We prioritize recall (true positive rate) because missing a prolonged outage (a false negative) is far more costly than mistakenly labeling a short outage as prolonged (a false positive). By focusing on recall, we reduce the risk of underestimating the severity of an outage, ensuring that critical response measures can be activated promptly when needed. Although we may monitor other metrics (like precision or F1-score) for a more complete picture, recall is our primary measure of success given the operational and safety implications of failing to identify a genuinely prolonged outage.

Baseline Model

Our baseline model is a logistic regression that uses three features: one nominal and two quantitative. We use the categorical feature climate_region (nominal), which is encoded using a one-hot encoder (dropping the first category to avoid redundancy), and the numerical features poppct_urban and popden_urban (both quantitative), which are standardized. The response variable, prolonged, is binary, making this a binary classification problem solved using Logistic Regression.

We chose logistic regression for our baseline model because it is a straightforward, well-understood algorithm for binary classification. Logistic regression estimates the probability of an outage being prolonged, which aligns well with our goal of identifying high-risk situations. Additionally, logistic regression is computationally efficient and less prone to overfitting with a limited set of features.

Below is an overview of the pipeline:

Feature Selection and Encoding:
- Categorical Feature: climate_region (nominal), one-hot encoded (with drop='first' to avoid collinearity).
- Numerical Features: poppct_urban and popden_urban (both quantitative), scaled via StandardScaler.
Pipeline Implementation:
We chain these preprocessing steps with a Logistic Regression classifier, ensuring all data transformations occur sequentially in one unified workflow. The pipeline is trained on 80% of the data (randomly selected), and the remaining 20% is used for testing.

# Define the preprocessing for each feature type with OneHotEncoder(drop='first')
preprocessor = ColumnTransformer(
    transformers=[
        ('cat', OneHotEncoder(drop='first'), cat_features),
        ('num', StandardScaler(), num_features)
    ]
)

# Build the baseline pipeline with a Logistic Regression classifier
baseline_pipeline = Pipeline(steps=[
    ('preprocessor', preprocessor),
    ('classifier', LogisticRegression())
])

Model Performance:
After training, we evaluated our baseline model on the test set. The metrics are as follows:
- Accuracy: 0.6287
- F1-score: 0.2785
- Precision: 0.5238
- Recall: 0.1897
Confusion Matrix Insight:
A closer look at the confusion matrix reveals that although the model achieves a moderate overall accuracy, it consistently misclassifies a significant portion of actual prolonged outages (low recall). This suggests that our baseline approach tends to underestimate the “prolonged” class, likely due to a relatively small number of prolonged outages in the dataset or insufficiently predictive features for distinguishing these rare events.

* [Data records]
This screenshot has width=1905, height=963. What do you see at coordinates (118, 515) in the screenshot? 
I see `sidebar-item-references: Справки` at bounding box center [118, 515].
...
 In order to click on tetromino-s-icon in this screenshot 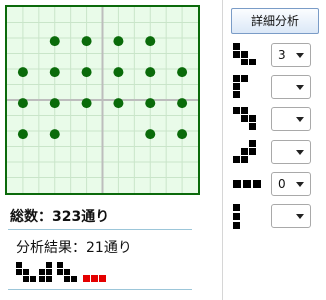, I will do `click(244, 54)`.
...
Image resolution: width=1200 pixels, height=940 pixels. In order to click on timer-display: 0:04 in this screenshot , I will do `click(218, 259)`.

* [Tasks to carry out]
A - In the outage model passage, what share of the data is the pipeline trained on?
B - Copy the outage model passage between "We chose logistic" and "scaled via StandardScaler.", inclusive, renaming "StandardScaler" to "MinMaxScaler" throughout.
The records come from a separate source, unrelated to the outage model passage.

* [Answers to the problems]
A - 80% of the data, randomly selected.

B -
We chose logistic regression for our baseline model because it is a straightforward, well-understood algorithm for binary classification. Logistic regression estimates the probability of an outage being prolonged, which aligns well with our goal of identifying high-risk situations. Additionally, logistic regression is computationally efficient and less prone to overfitting with a limited set of features.

Below is an overview of the pipeline:

Feature Selection and Encoding:
- Categorical Feature: climate_region (nominal), one-hot encoded (with drop='first' to avoid collinearity).
- Numerical Features: poppct_urban and popden_urban (both quantitative), scaled via MinMaxScaler.